Los invitados se esforzaban sinceramente por envidiar la felicidad sin parangón de los recién casados. Pero el beso con el que sellaron su matrimonio fue frío y se intercambiaron los anillos sin cariño. La intimidad del matrimonio durante la fiesta se desgastó en conversaciones acerca de si bastaría el pan blanco, si la orquesta tocaba demasiado alto o demasiado bajo, y qué pareja de suegros se encontraba más a gusto y por qué (o por qué no). Katrin sólo pudo estar con Franziska unos minutos. Y no se le ocurrió pregunta más idiota y fuera de lugar que: «¿De verdad estás enamorada de él?». Franziska respondió: «Hacemos buena pareja». Y sonrió. O sea: no.

A partir de ese momento, el hogar construido en el callejón sin salida se convirtió en una zona blindada. El acceso estaba restringido a contadas ocasiones, incluso para Katrin. A la boda le sucedió el embarazo de Franziska. El contacto con Katrin se mantenía cada vez más a base de llamadas telefónicas.
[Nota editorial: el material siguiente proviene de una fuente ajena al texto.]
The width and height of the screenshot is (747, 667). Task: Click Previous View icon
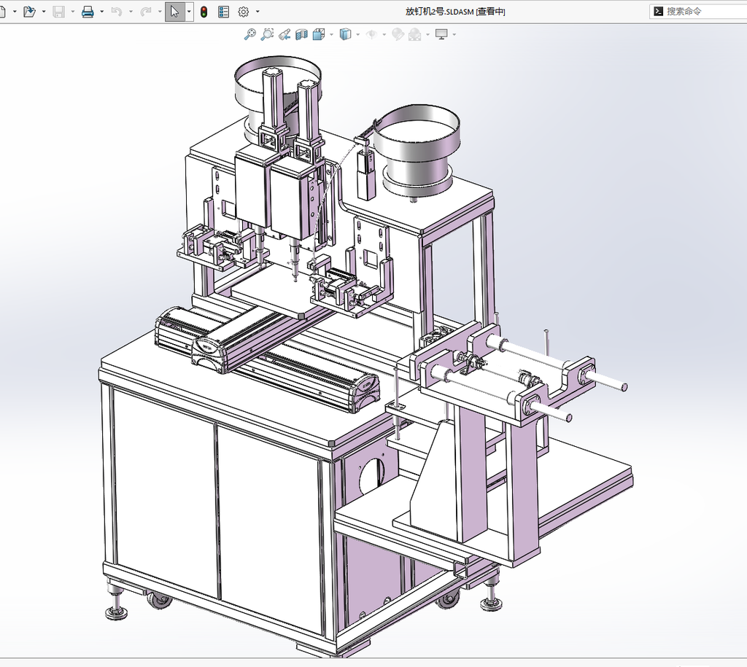pos(285,34)
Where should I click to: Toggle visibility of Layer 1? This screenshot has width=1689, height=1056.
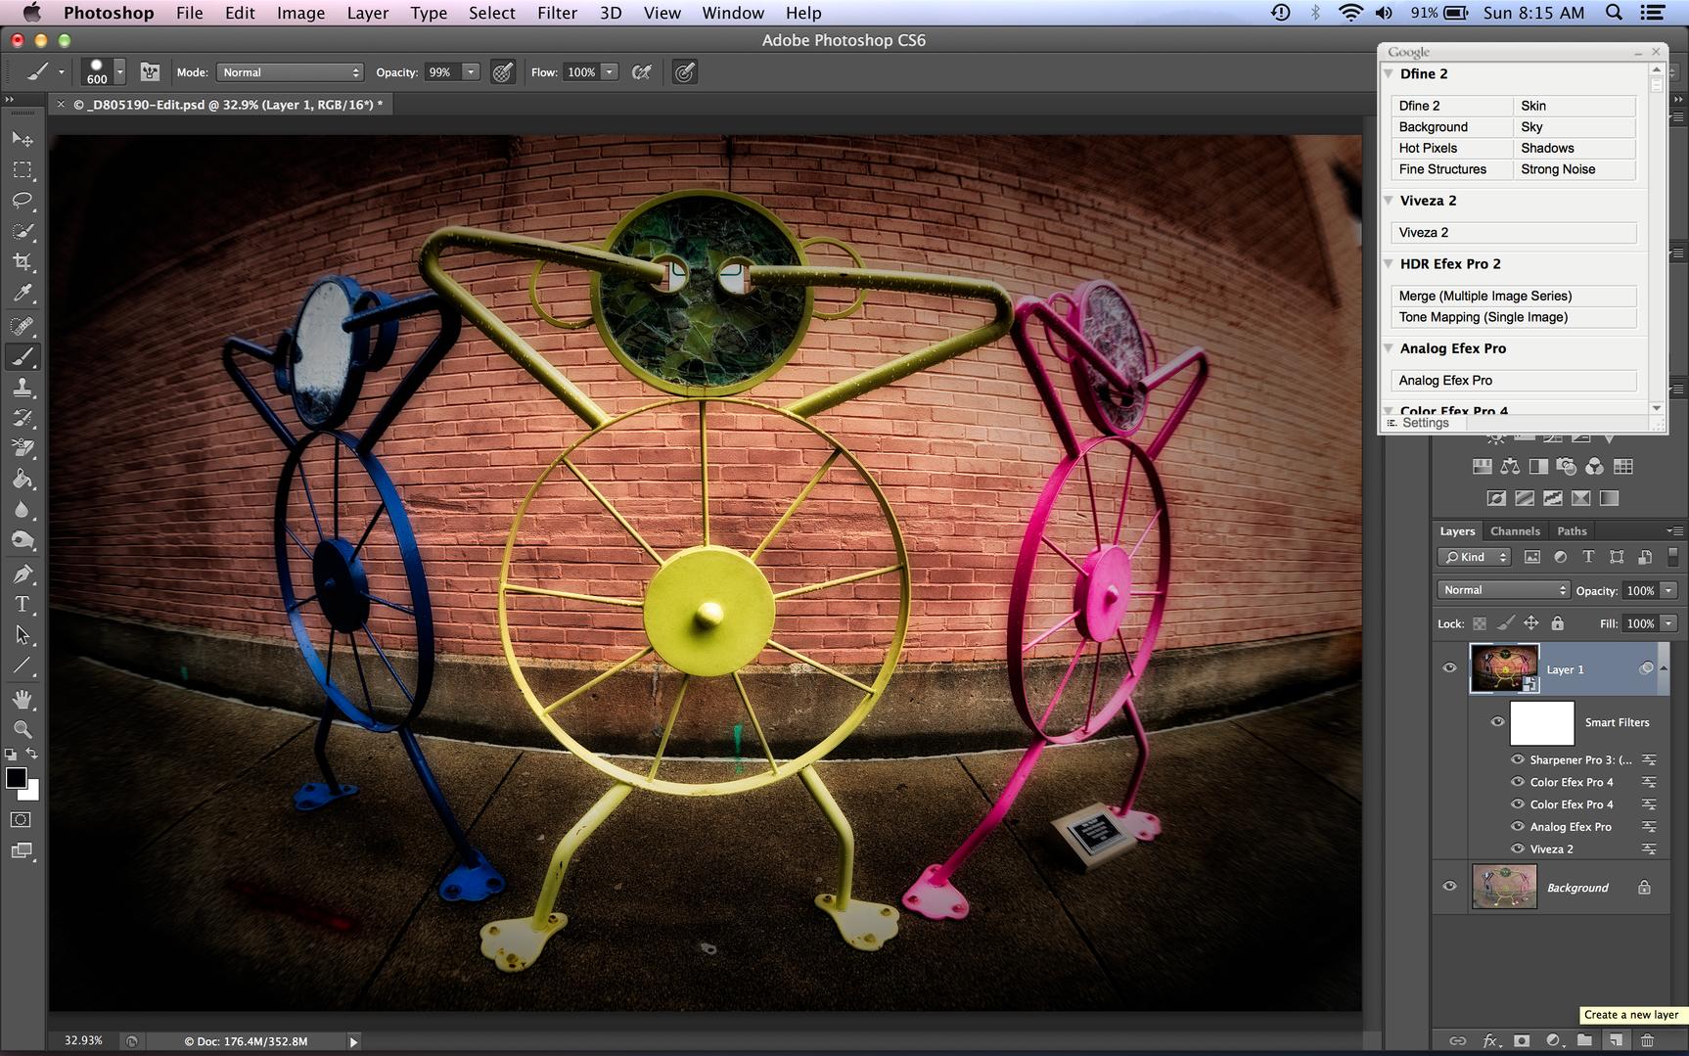point(1449,668)
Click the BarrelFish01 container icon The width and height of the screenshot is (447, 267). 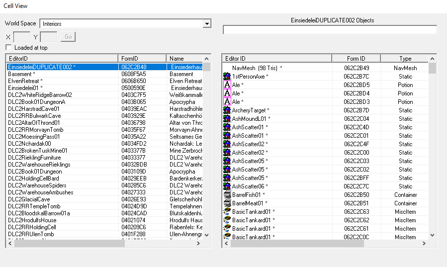[x=227, y=195]
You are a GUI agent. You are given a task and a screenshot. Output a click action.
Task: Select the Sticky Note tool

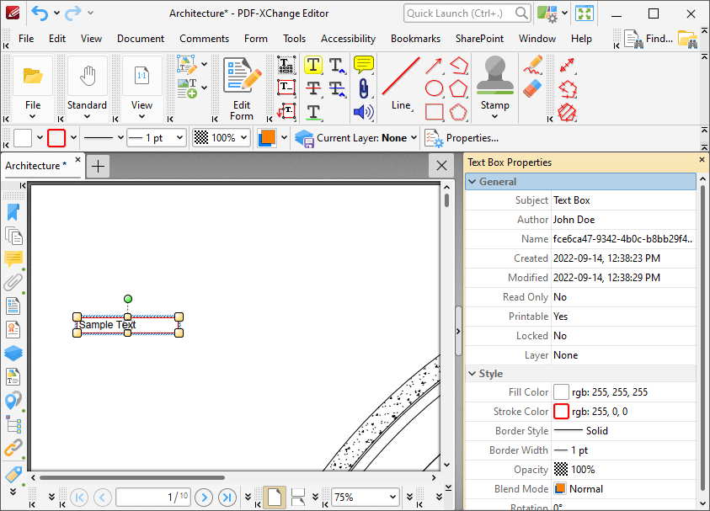[362, 65]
Cuando nacieron las gemelas, también hablar por teléfono empezó a ser difícil; sólo era posible cuando Leni y Pipa dormían al mismo tiempo. Sin embargo, Katrin no quiso hacerse a la idea de que su amistad con Franziska podría haber llegado a su fin. Quedaban poco pero, cada vez que lo hacían, Katrin acudía a la cita esperando volver a encontrar a «la Franzi de siempre».
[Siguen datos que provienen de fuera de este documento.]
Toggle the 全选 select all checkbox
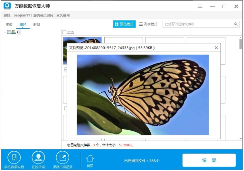The height and width of the screenshot is (171, 244). [x=64, y=32]
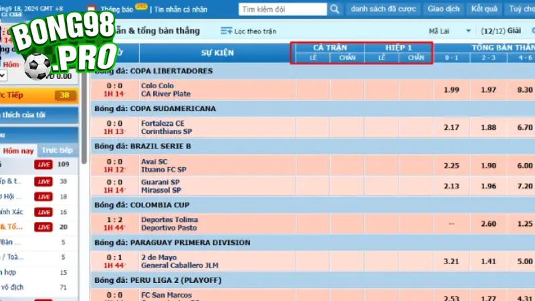Click the LIVE badge next to 20
Screen dimensions: 535x301
[x=44, y=227]
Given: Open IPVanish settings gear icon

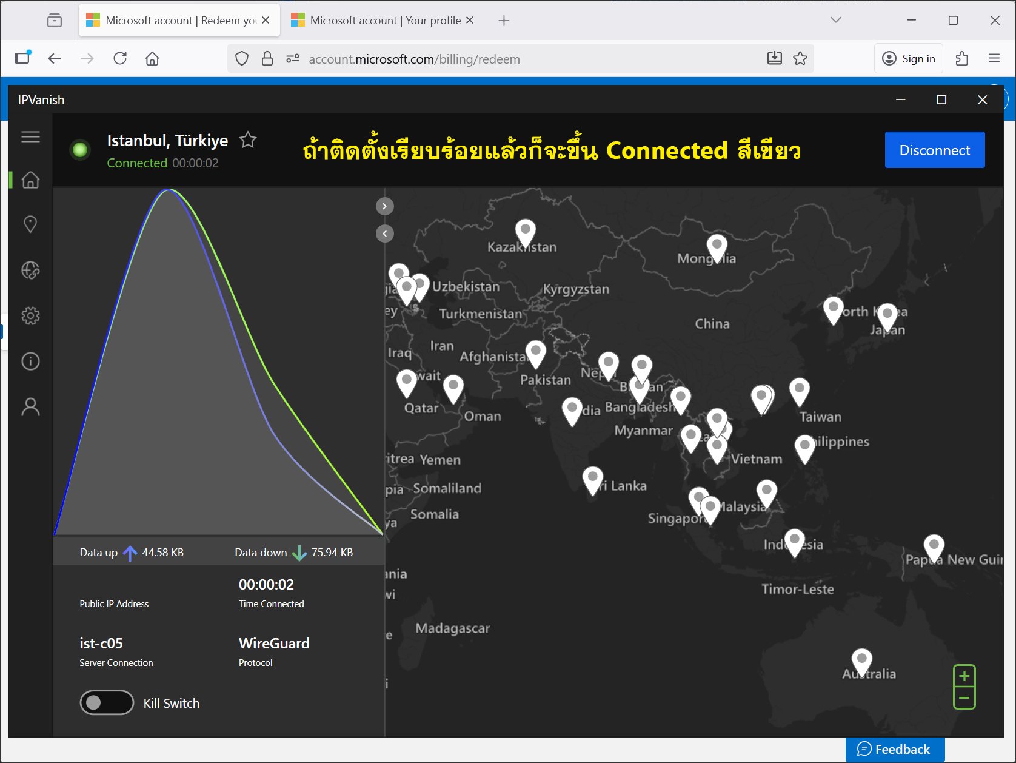Looking at the screenshot, I should (30, 315).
No era el momento apropiado para una visita, pero Katrin se dio cuenta demasiado tarde. El piso había sido devastado por las niñas y olía a plátano. Leni (o Pipa) estaba ocupada sin hacer ruido: jugaba con las hojas del ficus a «me quiere, no me quiere». Pipa (o Leni) estaba ocupada haciendo ruido: había sacado cinco sartenes del cajón de la cocina y jugaba a chocar una contra otra.